* _DOCUMENT EXTRACT_
The phrase “authority status” could potentially have a number of different meanings. One form of “authority status” could potentially be sites identified by Google relevance raters as “vital” pages when it comes to a particular query (Nice rundown of the handbook at Pandia in their post The Secret Google Quality Raters’ Handbook).
That really doesn’t have much to do with a stop word similarity analysis.
Hi Thomas,
Google may have used this stopword process in the past, but it’s questionable about whether or not they are now. Look at my post here:
New Google Approach to Indexing and Stopwords.
Hi Gab,
Good question. If Google was using this kind of “substantially similar” analysis, we don’t know that they’ve stopped. It may still be helpful to see if stopwords in queries are meaningful, or to perform that kind of analysis with placeholders.
The patent provides us with some insights that we didn’t possess before about some processes that the search engine may have been using. Does that information give us some possible insights into other processes? It might.
The discussion about using categories of query terms was interesting, too. A recent Yahoo patent application discussed that topic, which I wrote about in How Using Categories for Queries Can Help Searchers, Writers, and Search Engines. How much attention are you paying to how a search engine might categorize a query term?
One actionable item is to look at the tool that you might be doing for keyword research, and see how it treats stopwords.
Nice article, but not sure that reference to “Styx” was necessary /snicker.
I tried a few queries and could not find any really good examples of stopwords. Tough debate how that patent would actually work sitting here trying to figure it out in my head.
Hi Mack,
Thanks. I’m not sure the Styx reference was necessary, either.
I’ve been doing a number of searches with stop words in them since January, to see how Google might be handling searches with stop words. It does seem like the kind of phrase matching process I pointed to in the post I linked to above (New Google Approach to Indexing and Stopwords) has replaced this stopword process, but it’s interesting to think about how the two methods may have differed.
It’s a good summary of the patent, thank you, I’ve directed people to it from my blog, no need to reinvent the wheel
There’s quite a bit of work and people are divided on whether to use stopwords or not. A lot of people report less accurate results and of course there’s the huge index size that is an issue. This is an interesting paper though by someone who found that keeping stopwords in actually improved things:
http://dspace.mit.edu/bitstream/handle/1721.1/30604/nuggeteer.pdf?sequence=1
Although it wasn’t specifically used for IR as such. Gregory states:
“Removing stopwords significantly hurt precision among description-only runs because many of the descriptions were now so short that recall became more coarse-grained, and thus more difficult to threshold.”
I’d like to see loads more testing in different environments. It’d be really interesting.
Hi CJ,
You’re welcome.
Thanks for the kind words, and for the link. I agree that keeping the stopwords in the index is probably a move in the right direction, and that a phrase-based search which includes those will likely provide more precision.

* _DATASET SECTION_
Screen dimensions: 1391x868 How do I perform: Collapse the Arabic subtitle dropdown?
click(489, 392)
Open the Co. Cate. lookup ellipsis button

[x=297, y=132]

* _ACTIONS TO TAKE_
(1) Transcribe the passage of the Google stopword thread between "Nice article, but" and "in my head.", inclusive.
(2) Pick up the Google stopword thread where it stops and write what comes next.

* _RESPONSES BY TASK_
(1)
Nice article, but not sure that reference to “Styx” was necessary /snicker.
I tried a few queries and could not find any really good examples of stopwords. Tough debate how that patent would actually work sitting here trying to figure it out in my head.

(2)
Chances are that Google was following something very similar to the process described in this patent for a while. The analysis to see whether the stopwords in a query were meaningful, and should have been included in the results shown to searchers was an interesting attempt to try to avoid such a loss of precision.
I’d love to be able to compare results under the old approach which removed stopwords in queries when they weren’t considered meaningful, and the new approach that Google is now using.
“One actionable item is to look at the tool that you might be doing for keyword research, and see how it treats stopwords. ”
Ah – thanks, good idea. Although based on how they seem to approach it, wouldn’t you say that perhaps a niche-oriented tool would be more useful?
[...] Qualche giorno fa sbirciando fra i miei feed update degli utlimi giorni mi sono imbattuto in questo interessante articolo scritto da Bill Slawski che parla di un nuovo sistema brevettato da Google per migliorare l’esperienza di ricerca, lavorando sulle keyword inserite. [...]
Very good article Bill. Frankly speaking I have really not noticed about these stop-words or stop-phrases till I read your article and realized the story behind it. but one thing from my personal experience says that a search without stop words or phrases gives more accurate results then search with them.
Hi Eva,
Thank you for your kind words. I do like the idea behind this patent from Google, attempting to try to understand if the stop words or stop phrases in a query are meaningful and important, and should be included in a search.
But I think that it’s better for the search engine and searcher to return results based upon the searchers query, stopwords and all, and if the person searching decides that the stopwords in their query aren’t important, they can then revise their query to not include those words.
Hi William,
what you’re saying makes sense. However…how many people outside of the seo and computer science etc…industry do you know how are familiar with stopwords?
I can image a lot of people deciding that all the stopwords are important all the time. Or just ignoring the whole thing because they don’t really understand it, and quite frankly have no intrest in it either.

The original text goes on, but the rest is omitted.